​No acórdão 9101-003.061, julgado em 13/9/2017, a Câmara Superior de Recursos Fiscais (CSRF) decidiu pela impossibilidade de a Autoridade Fiscal constituir, por meio de lançamento fiscal, crédito tributário já depositado judicialmente em sua integralidade, haja vista o entendimento do Superior Tribunal de Justiça (STJ) firmado no âmbito do Recurso Especial nº 1.140.956/SP[1], afeito ao rito dos recursos repetitivos, de observância obrigatória pelo Conselho Administrativo de Recursos Fiscais (Carf), nos termos do artigo 62, do Anexo II do Regimento Interno do Conselho Administrativo de Recursos Fiscais (Ricarf).
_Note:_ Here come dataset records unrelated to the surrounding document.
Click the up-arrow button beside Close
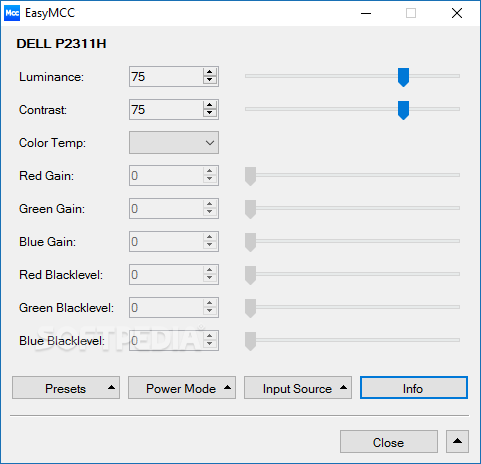This screenshot has height=464, width=481. point(457,441)
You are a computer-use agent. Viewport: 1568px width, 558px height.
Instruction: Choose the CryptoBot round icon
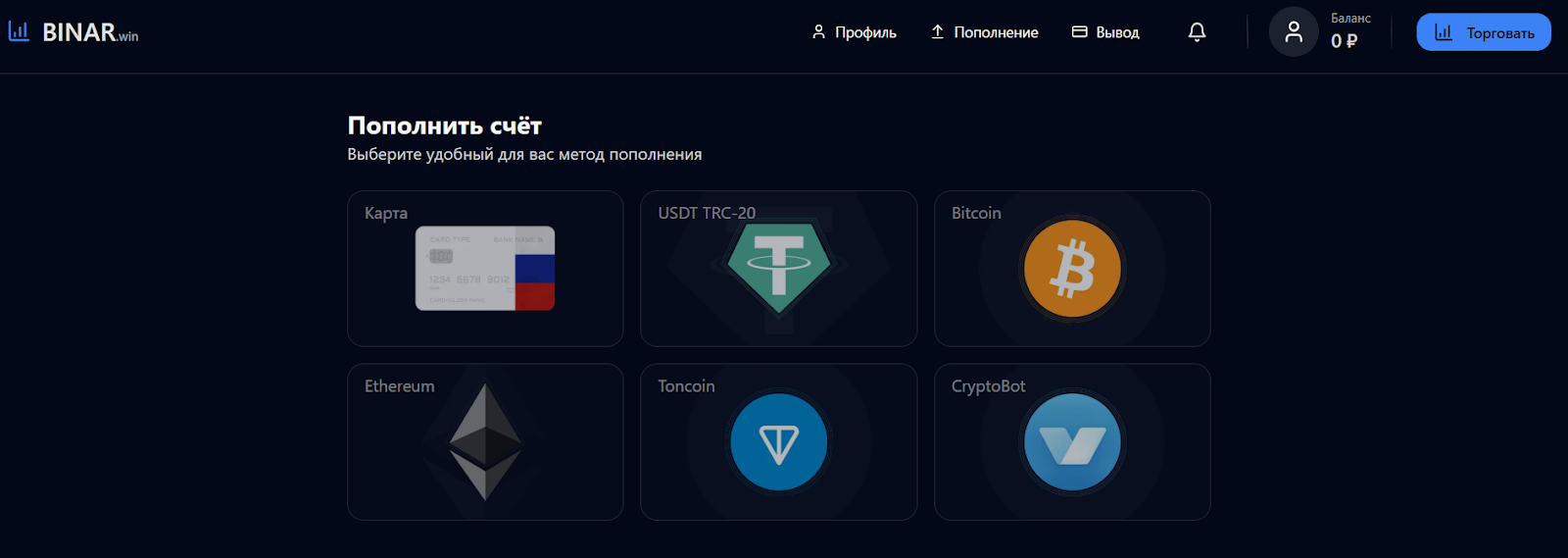(x=1072, y=443)
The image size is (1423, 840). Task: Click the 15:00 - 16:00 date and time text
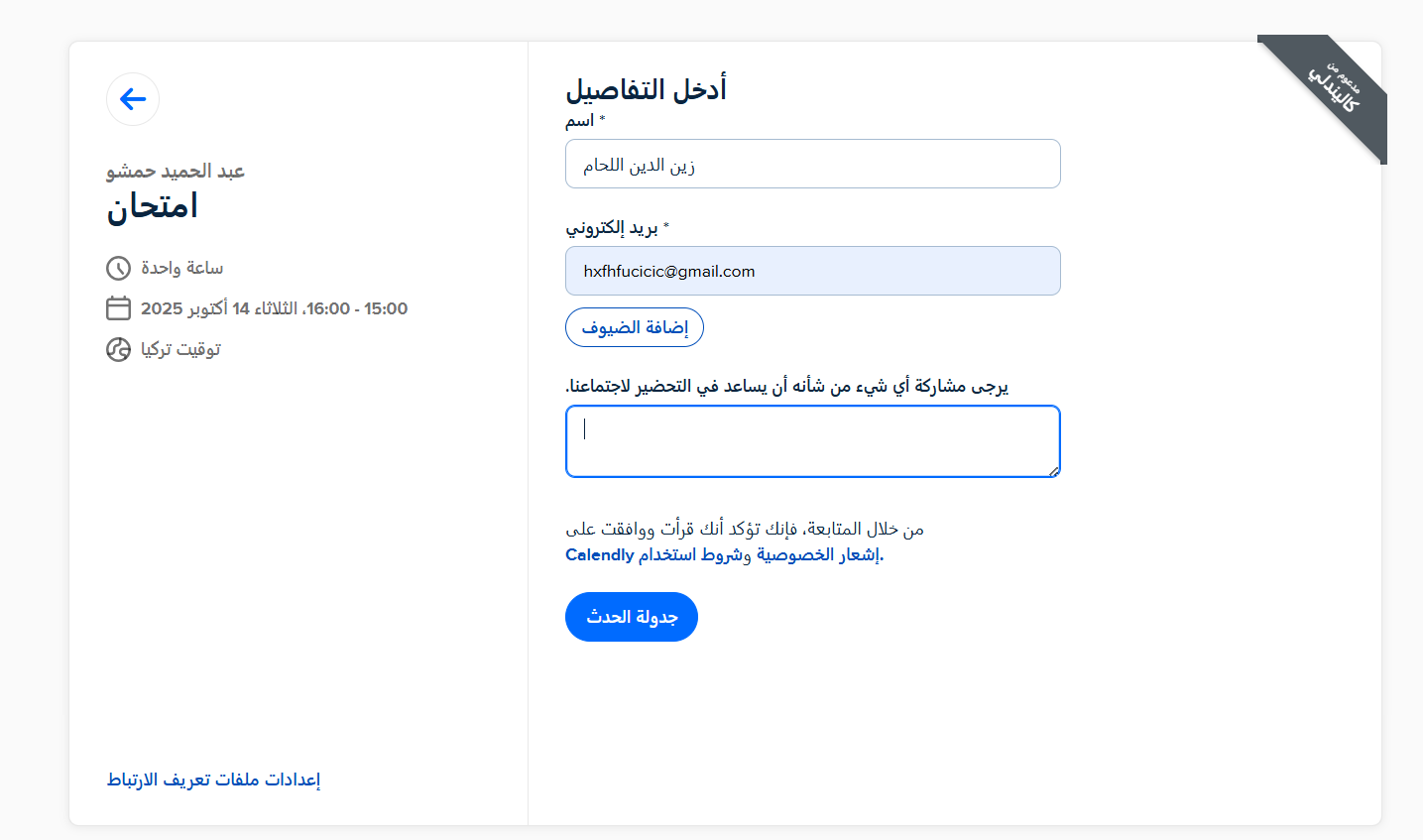(274, 308)
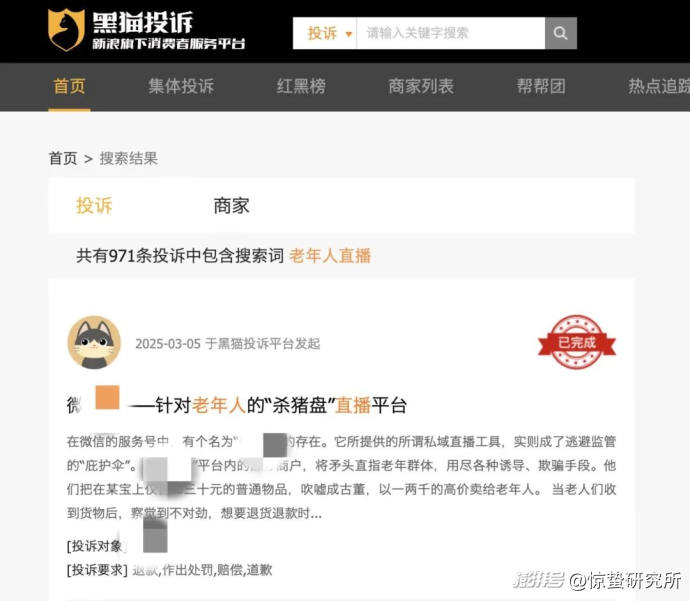Screen dimensions: 690x601
Task: Go to the 红黑榜 page
Action: click(x=301, y=86)
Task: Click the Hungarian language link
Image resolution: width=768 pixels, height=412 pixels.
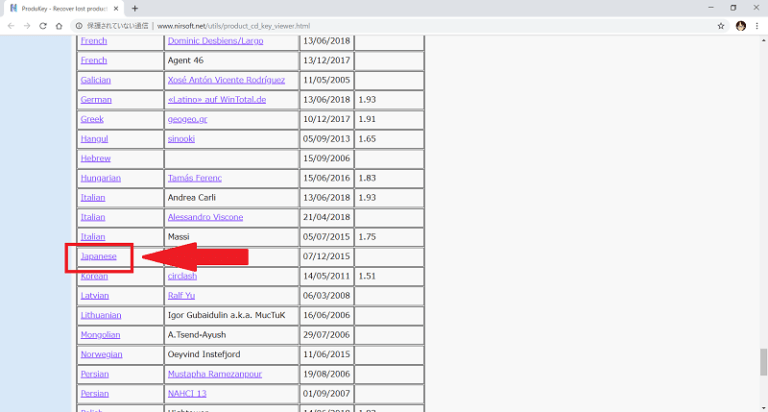Action: click(100, 178)
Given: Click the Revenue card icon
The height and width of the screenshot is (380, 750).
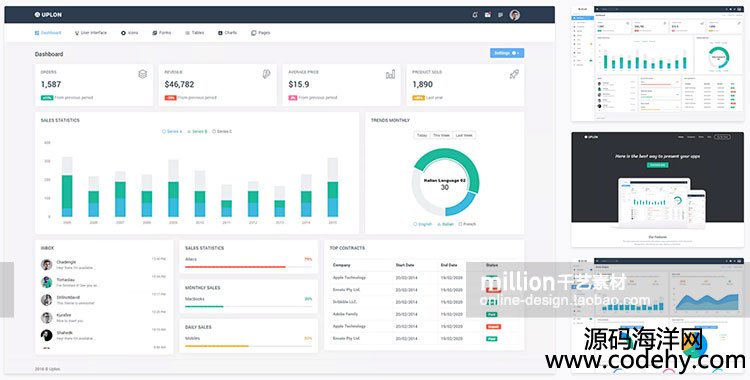Looking at the screenshot, I should point(266,74).
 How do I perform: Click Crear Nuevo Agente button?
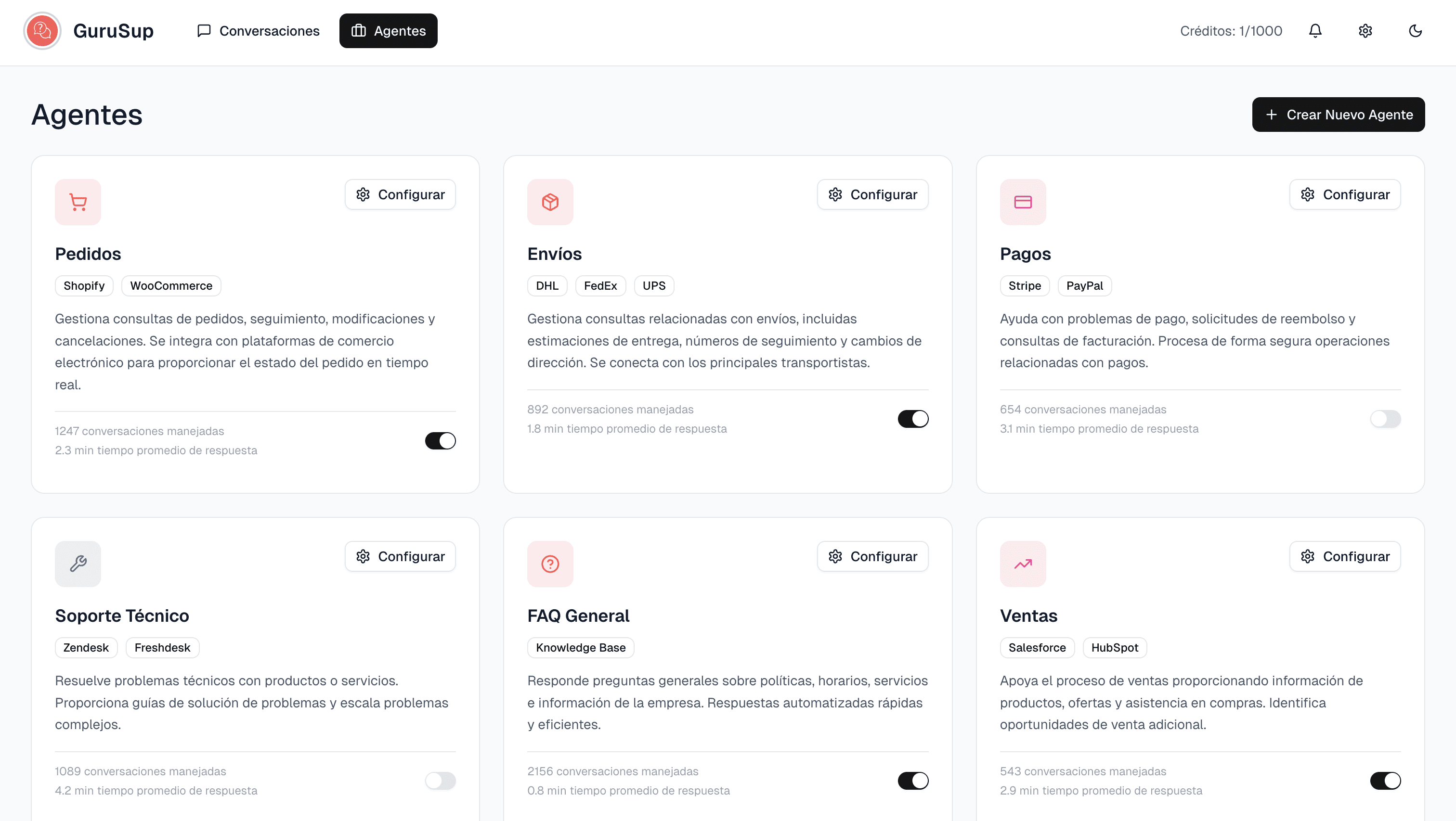click(1338, 114)
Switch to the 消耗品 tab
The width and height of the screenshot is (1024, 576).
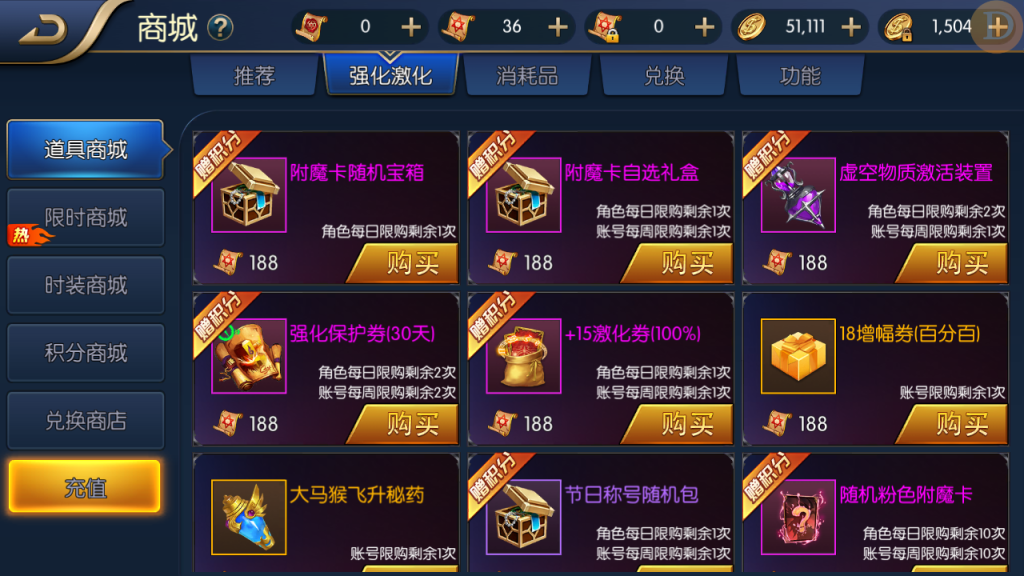527,76
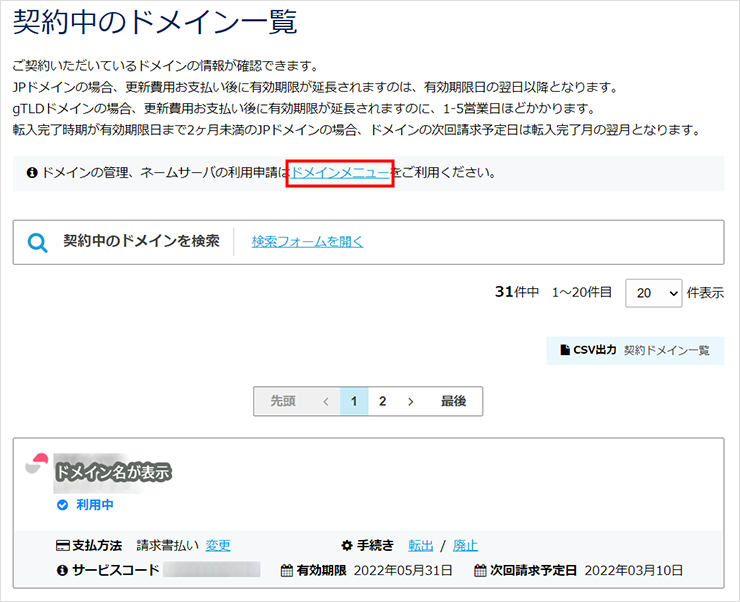The width and height of the screenshot is (740, 602).
Task: Jump to last page with 最後
Action: 453,401
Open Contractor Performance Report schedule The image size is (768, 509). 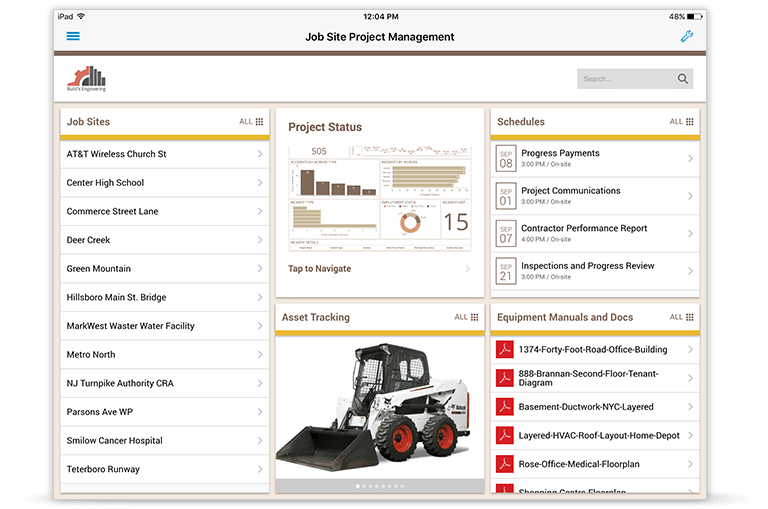coord(584,229)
Essa questão foi apreciada pela CSRF, pois a Turma Ordinária do Carf, quando da análise do Recurso Voluntário, decidiu que o citado precedente do STJ não seria aplicável para os lançamentos realizados sem aplicação da multa de ofício, uma vez que o STJ não teria se manifestado quanto à possibilidade de lançamento sem aplicação de penalidade e com suspensão da exigibilidade, tal como a hipótese debatida nos autos.

Nesse sentido, após a apresentação de Recurso Especial pelo Contribuinte, em decisão inédita, a CSRF reformou o posicionamento adotado pela Turma Ordinária e julgou pela aplicação dos termos do Recurso Especial nº 1.140.956/SP, para concluir que "as causas suspensivas da exigibilidade do crédito tributário impedem a realização, pelo Fisco, de atos de cobrança, incluindo aí a lavratura do auto de infração". Quer dizer, havendo o depósito integral, em ação judicial anterior ao lançamento fiscal, fica coibida a lavratura do auto de infração, mesmo que o lançamento não exija a multa de ofício e os juros de mora.

Diante disso, a CSRF, por maioria de votos, deu provimento ao Recurso Especial do Contribuinte, cancelando o auto de infração.